## Document excerpt
Protein-coding gene in humans

Transient receptor potential cation channel subfamily V member 4 is an ion channel protein that in humans is encoded by the TRPV4 gene.

The TRPV4 gene encodes TRPV4, initially named "vanilloid-receptor related osmotically activated channel" (VR-OAC) and "OSM9-like transient receptor potential channel, member 4 (OTRPC4)", a member of the vanilloid subfamily in the transient receptor potential (TRP) superfamily of ion channels. The encoded protein is a Ca^{2+}-permeable, nonselective cation channel that has been found involved in multiple physiologic functions, dysfunctions and also disease. It functions in the regulation of systemic osmotic pressure by the brain, in vascular function, in liver, intestinal, renal and bladder function, in skin barrier function and response of the skin to ultraviolet-B radiation, in growth and structural integrity of the skeleton, in function of joints, in airway- and lung function, in retinal and inner ear function, and in pain. The channel is activated by osmotic, mechanical and chemical cues. It also responds to thermal changes (warmth). Channel activation can be sensitized by inflammation and injury.

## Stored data
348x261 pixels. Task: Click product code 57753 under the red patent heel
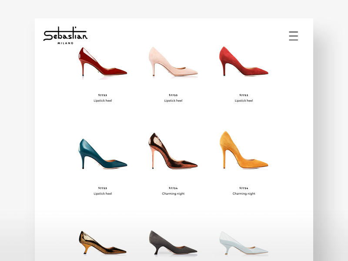coord(103,95)
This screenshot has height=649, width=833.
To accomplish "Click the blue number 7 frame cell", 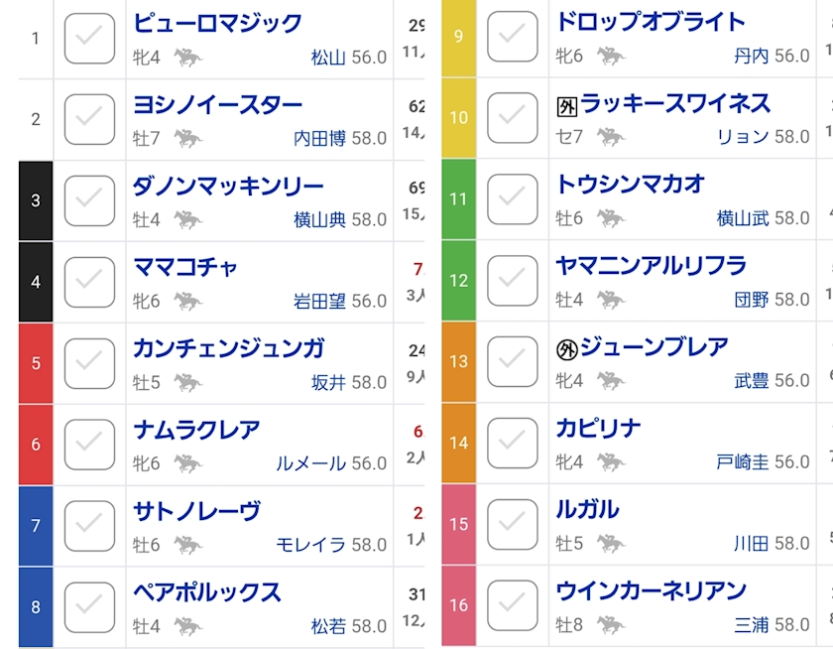I will [x=36, y=526].
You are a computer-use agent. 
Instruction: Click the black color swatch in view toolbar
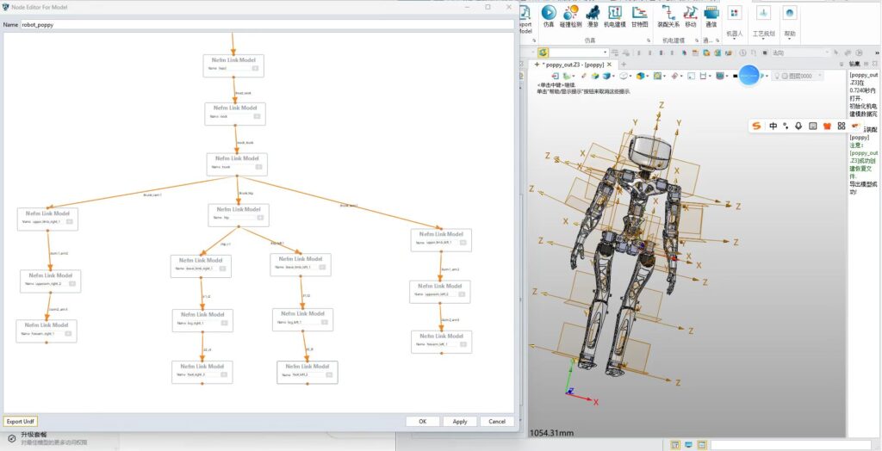coord(735,76)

## What to work on
A) Using the TRPV4 gene text, explain in one to three sentences where the TRPV4 channel belongs among ion channels and what kind of channel it is.
B) Give a continuation of the TRPV4 gene text, starting after its final sentence.

## Written responses
A) TRPV4 belongs to the vanilloid subfamily within the transient receptor potential (TRP) superfamily of ion channels. It is a Ca^{2+}-permeable, nonselective cation channel that opens in response to osmotic, mechanical and chemical cues, as well as to warmth.

B)
The TRPV4 gene has been co-discovered by W. Liedtke et al. and R. Strotmann et al.

== Clinical significance ==

Channelopathy mutations in the TRPV4 gene lead to skeletal dysplasias, premature osteoarthritis, and neurological motor function disorders and are associated with a range of disorders, including brachyolmia type 3, congenital distal spinal muscular atrophy, Familial digital arthropathy-brachydactyly (FDAB), scapuloperoneal spinal muscular atrophy, and subtype 2C of Charcot–Marie–Tooth disease.

== Pharmacology ==

A number of TRPV4 agonists and antagonists have been identified since its discovery. The discovery of unselective modulators (e.g. antagonist ruthenium red) was followed by the apparition of more potent (agonist 4aPDD) or selective (antagonist RN-1734) compounds, including some with bioavailability suitable for in vivo pharmacology studies such as agonist GSK1016790A (with ~10 fold selectivity vs TRPV1), and antagonists HC-067047 (with ~5 fold selectivity vs hERG and ~10 fold selectivity vs TRPM8) and RN-9893 (with ~50 fold selectivity vs TRPM8 and ~10 fold selectivity vs M1).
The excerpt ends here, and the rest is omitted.